The advantages of Cape Verde as a tourist destination include its closeness to Europe (when compared to other tropical destinations), friendly people, sunshine all year long,  crystal-clear waters and sandy beaches, improving healthcare services and low crime rates. Although the world economy crisis had a negative effect on the real estate market in Cape Verde in 2008, government programs and incentives have managed to attract some of the top players in the hotel and resort business, who have been investing heavily in Cape Verde over the last couple of years.

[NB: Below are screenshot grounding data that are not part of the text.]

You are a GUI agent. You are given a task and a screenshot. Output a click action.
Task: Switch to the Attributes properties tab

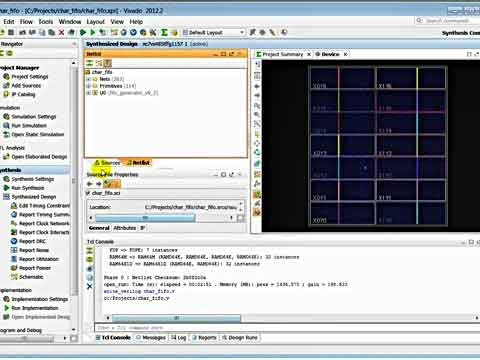124,228
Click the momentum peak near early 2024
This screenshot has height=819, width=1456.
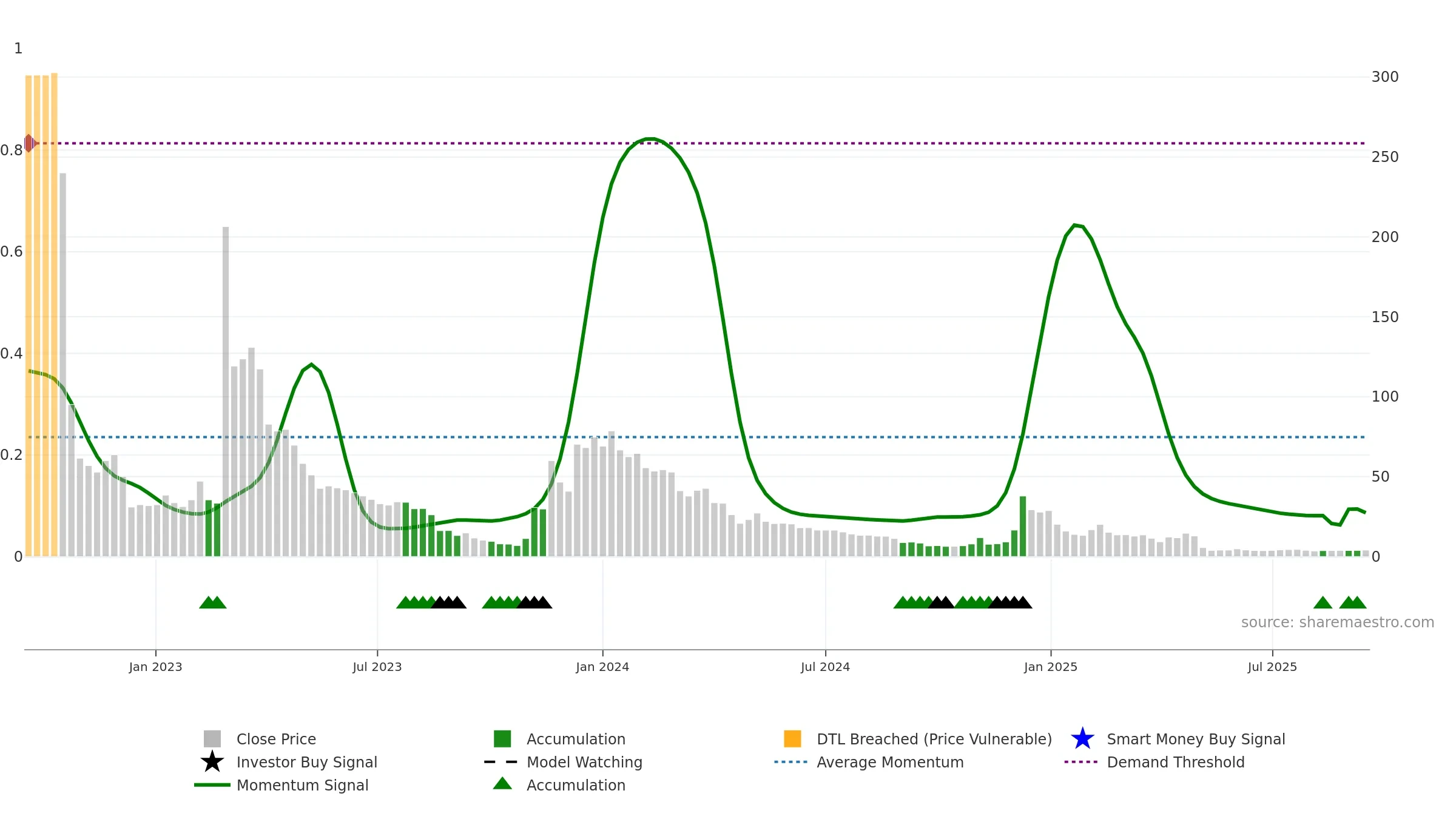[x=650, y=139]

Predictions for the market in 2012 are extremely positive, and opportunities for investors abound all over Cape Verde, both for in-resort and non-resort properties, with a large supply of prime beach-front condos and villas with a potential for profitable future sales and year-round vacation rentals, due to the consistent warm weather. 

Market Basics

Cape Verde property is significantly more affordable than the Canary Islands, located only 240km towards the North. The rental market is very young, and foreigners tend to buy property for their own use, but according to local real estate agents, a modern studio in a prime location on Sal island could typically bring up to 9% returns. The beauty of it is that, without a winter or a hurricane season, Cape Verde offers 12 months of summer vacation-rental potential.

The 2004-2008 Bubble

Starting in 2004, the property market in Cape Verde exploded, but after the 2006-2007 boom, the 2008 economic crisis hit Cape Verde and the bubble burst. However, the effects of the fall were not as serious as in other booming areas such as Spain. According to the experts, the market was generally "not as over-inflated" prior to the credit crunch, therefore the correction turned out to be more manageable than in other similar markets.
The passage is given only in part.